Acting on the said letter-complaint, NBI Senior Agent Marvin E. De Jemil (hereinafter referred to as “De Jemil”) was assigned to verify and confirm the allegations contained in the letter-complaint. An investigation was thereafter conducted, particularly within the areas of Caloocan, Malabon, Novaliches and Valenzuela, which showed that several persons and/or establishments, including REGASCO, were suspected of having violated provisions of Batas Pambansa Blg. 33 (B.P. 33). The surveillance revealed that REGASCO LPG Refilling Plant in Malabon was engaged in the refilling and sale of LPG cylinders bearing the registered marks of the petitioners without authority from the latter. Based on its General Information Sheet filed in the Securities and Exchange Commission, REGASCO’s members of its Board of Directors are: (1) Arnel U. Ty – President, (2) Marie Antoinette Ty – Treasurer, (3) Orlando Reyes – Corporate Secretary, (4) Ferrer Suazo and (5) Alvin Ty (hereinafter referred to collectively as private respondents).
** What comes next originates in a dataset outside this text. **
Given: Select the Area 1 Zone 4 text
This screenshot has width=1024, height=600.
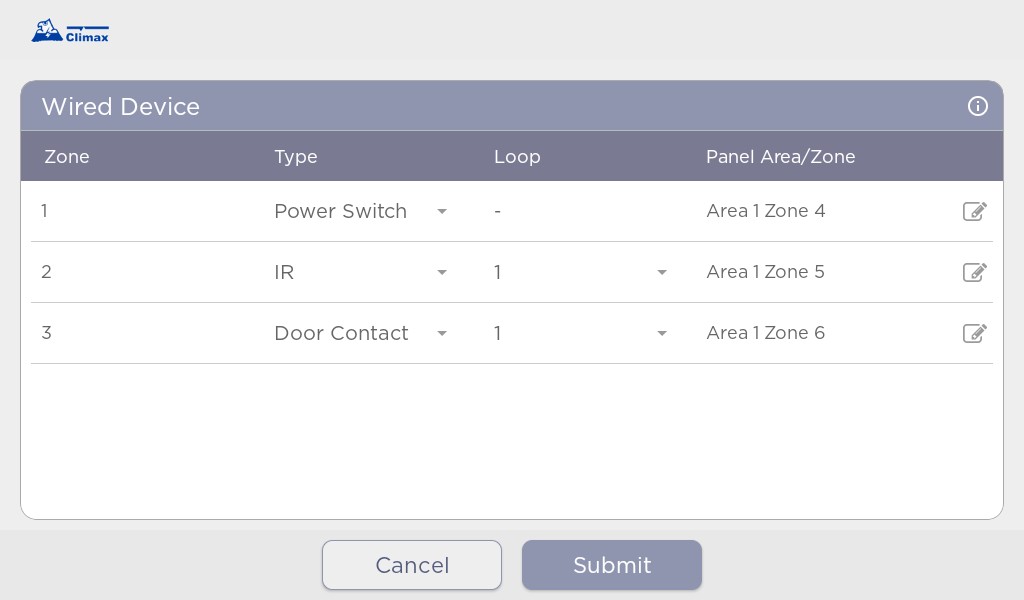Looking at the screenshot, I should 765,211.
De Jemil, with other NBI operatives, then conducted a test-buy operation on February 19, 2004 with the former and a confidential asset going undercover. They brought with them four (4) empty LPG cylinders bearing the trademarks of SHELLANE and GASUL and included the same with the purchase of J&S, a REGASCO’s regular customer. Inside REGASCO’s refilling plant, they witnessed that REGASCO’s employees carried the empty LPG cylinders to a refilling station and refilled the LPG empty cylinders. Money was then given as payment for the refilling of the J&S’s empty cylinders which included the four LPG cylinders brought in by De Jemil and his companion. Cash Invoice No. 191391 dated February 19, 2004 was issued as evidence for the consideration paid.

After leaving the premises of REGASCO LPG Refilling Plant in Malabon, De Jemil and the other NBI operatives proceeded to the NBI headquarters for the proper marking of the LPG cylinders. The LPG cylinders refilled by REGASCO were likewise found later to be underrefilled.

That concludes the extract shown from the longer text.